Stored items from a collection:
==*==

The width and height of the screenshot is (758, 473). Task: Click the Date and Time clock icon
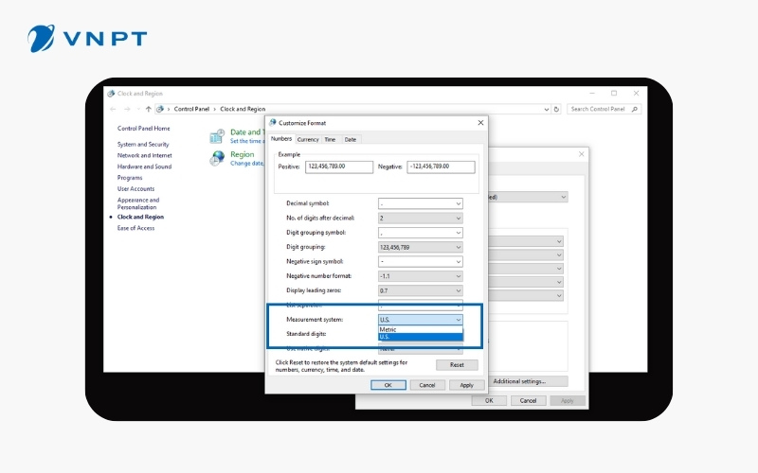coord(217,135)
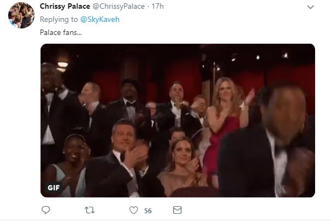Open the tweet's 17h timestamp permalink
331x222 pixels.
(158, 7)

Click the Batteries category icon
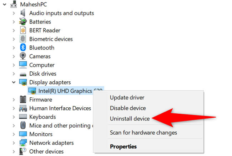tap(23, 22)
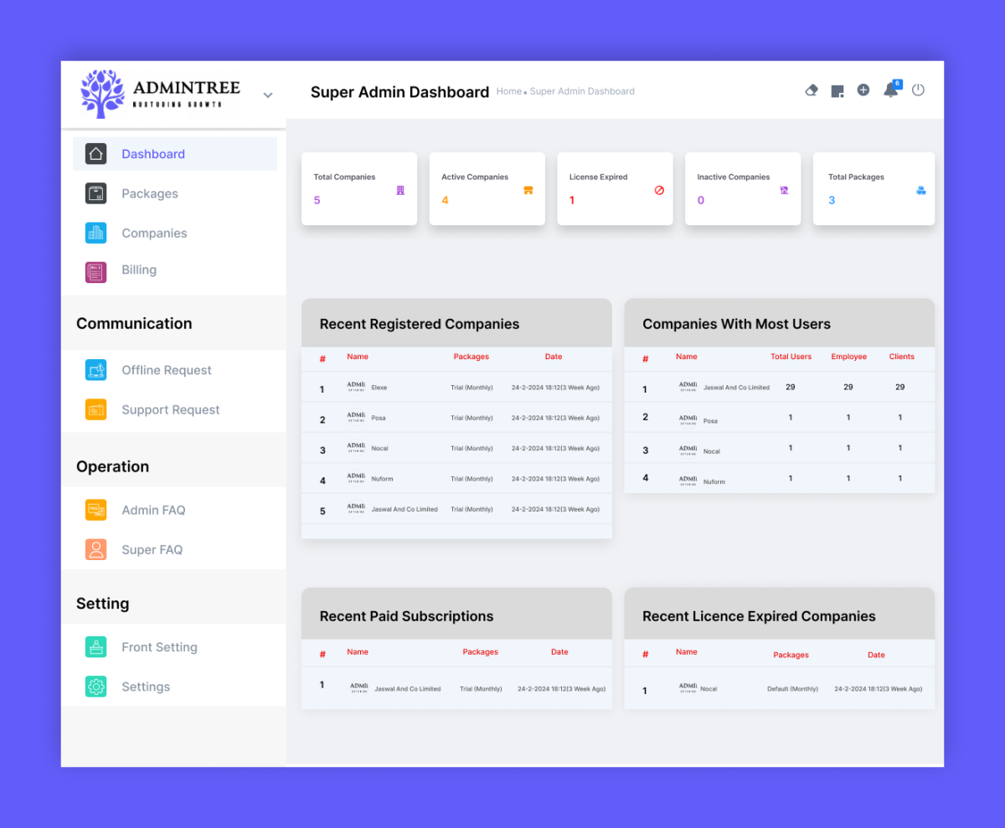1005x828 pixels.
Task: Select the Elexe company row
Action: tap(456, 388)
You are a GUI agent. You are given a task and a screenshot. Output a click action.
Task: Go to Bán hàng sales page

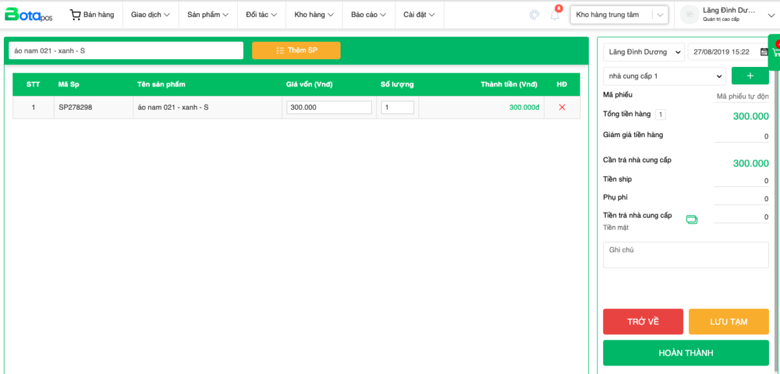point(92,14)
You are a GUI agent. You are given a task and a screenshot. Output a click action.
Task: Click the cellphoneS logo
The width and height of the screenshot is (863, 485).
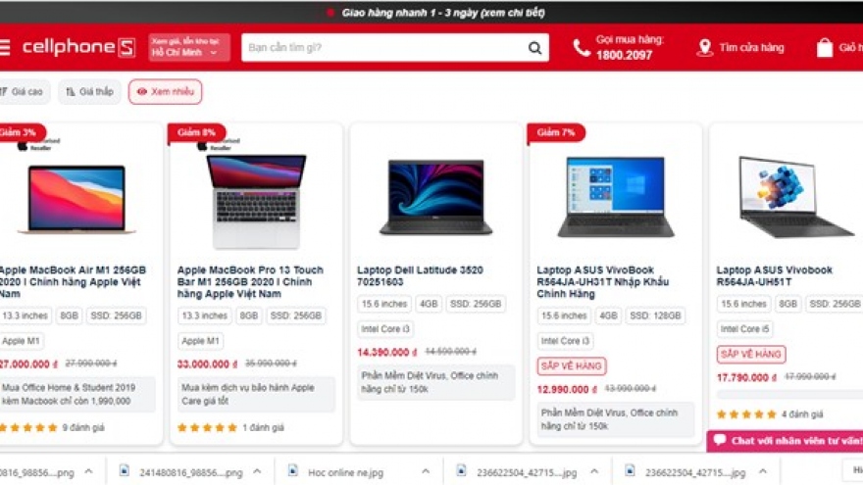point(78,47)
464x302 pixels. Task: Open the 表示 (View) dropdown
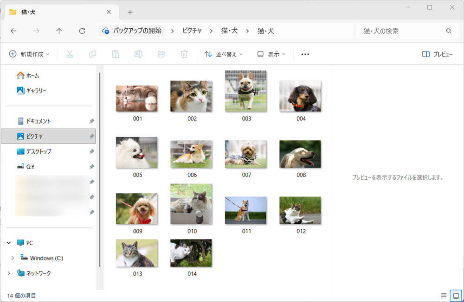click(x=271, y=54)
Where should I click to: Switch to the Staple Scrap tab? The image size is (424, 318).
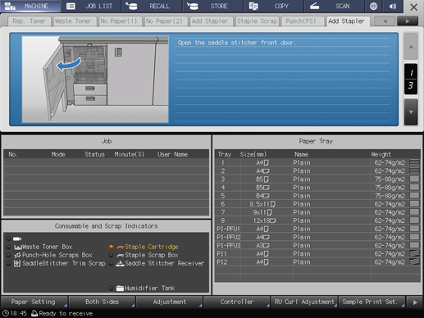click(257, 21)
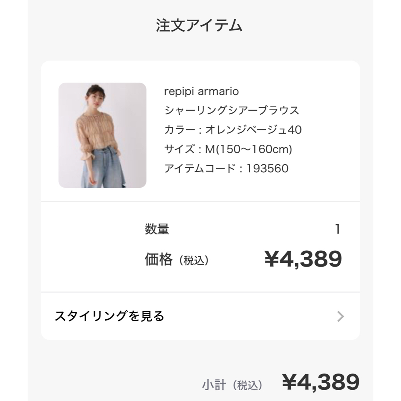The height and width of the screenshot is (401, 401).
Task: Click the カラー オレンジベージュ40 text
Action: pos(233,130)
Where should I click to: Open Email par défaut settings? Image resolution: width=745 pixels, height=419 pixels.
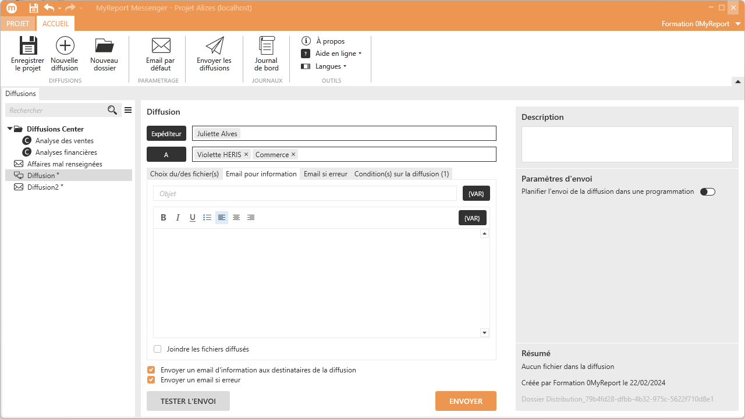click(160, 47)
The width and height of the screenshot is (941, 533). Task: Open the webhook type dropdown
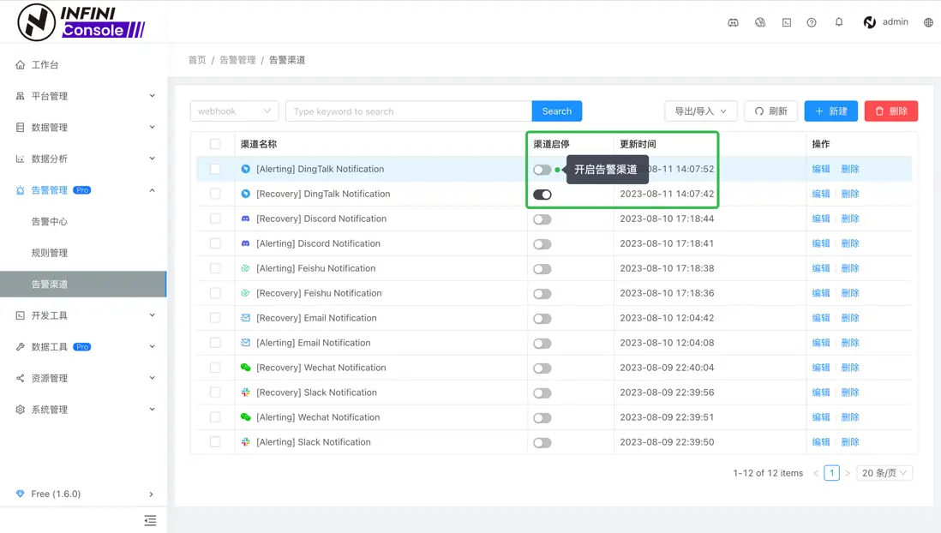(x=234, y=111)
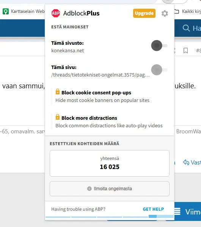Screen dimensions: 201x227
Task: Select Block more distractions option
Action: point(89,118)
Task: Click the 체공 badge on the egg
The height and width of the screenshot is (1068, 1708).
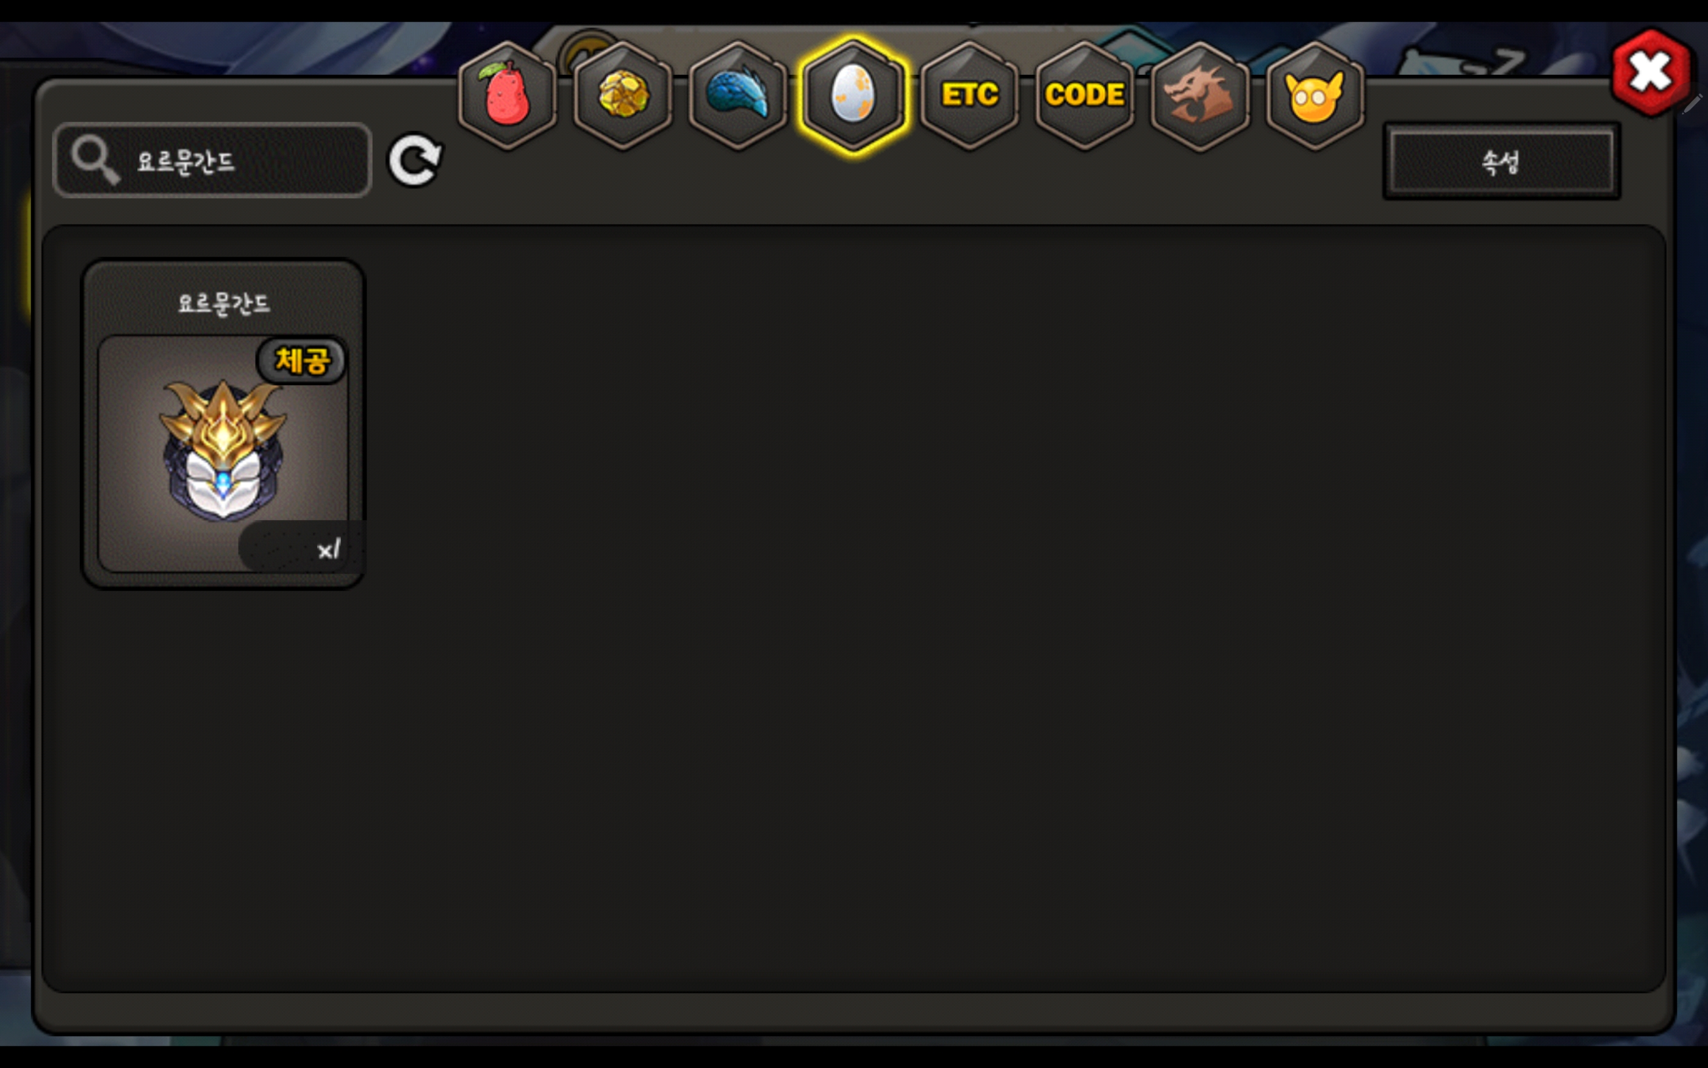Action: pyautogui.click(x=302, y=360)
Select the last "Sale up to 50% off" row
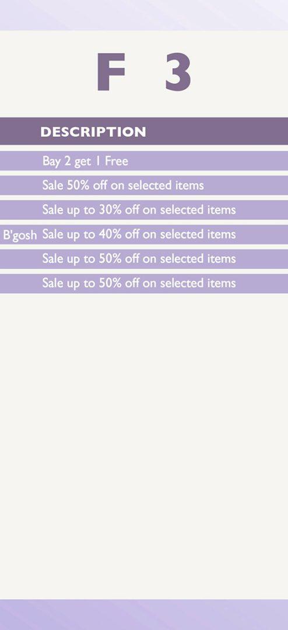The width and height of the screenshot is (288, 630). (x=144, y=284)
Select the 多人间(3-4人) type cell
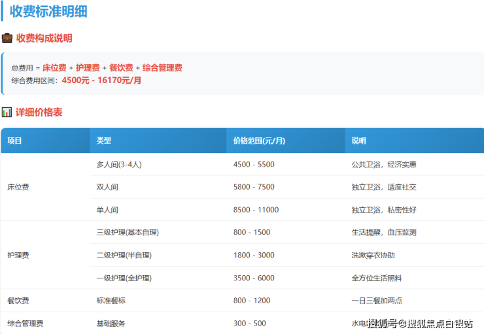The width and height of the screenshot is (484, 334). pos(124,164)
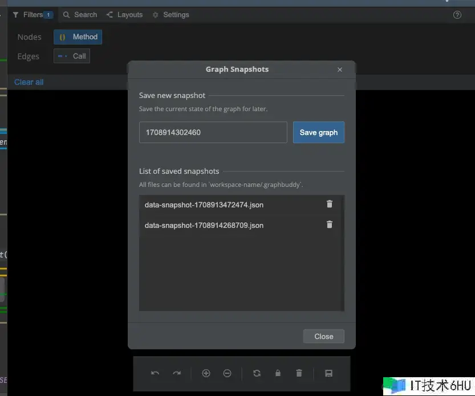
Task: Click the redo arrow in bottom toolbar
Action: pyautogui.click(x=177, y=373)
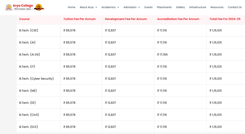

==*==

The lines from the one containing "Select the last" through the end of the data above are to be copied exactly, both ends included, and pictures are to be omitted.

Select the last "Sale up to 50% off" row
The width and height of the screenshot is (288, 630). (x=144, y=284)
Select the 多人间(3-4人) type cell
The width and height of the screenshot is (484, 334). pos(124,164)
Task: Click the redo arrow in bottom toolbar
Action: pyautogui.click(x=177, y=373)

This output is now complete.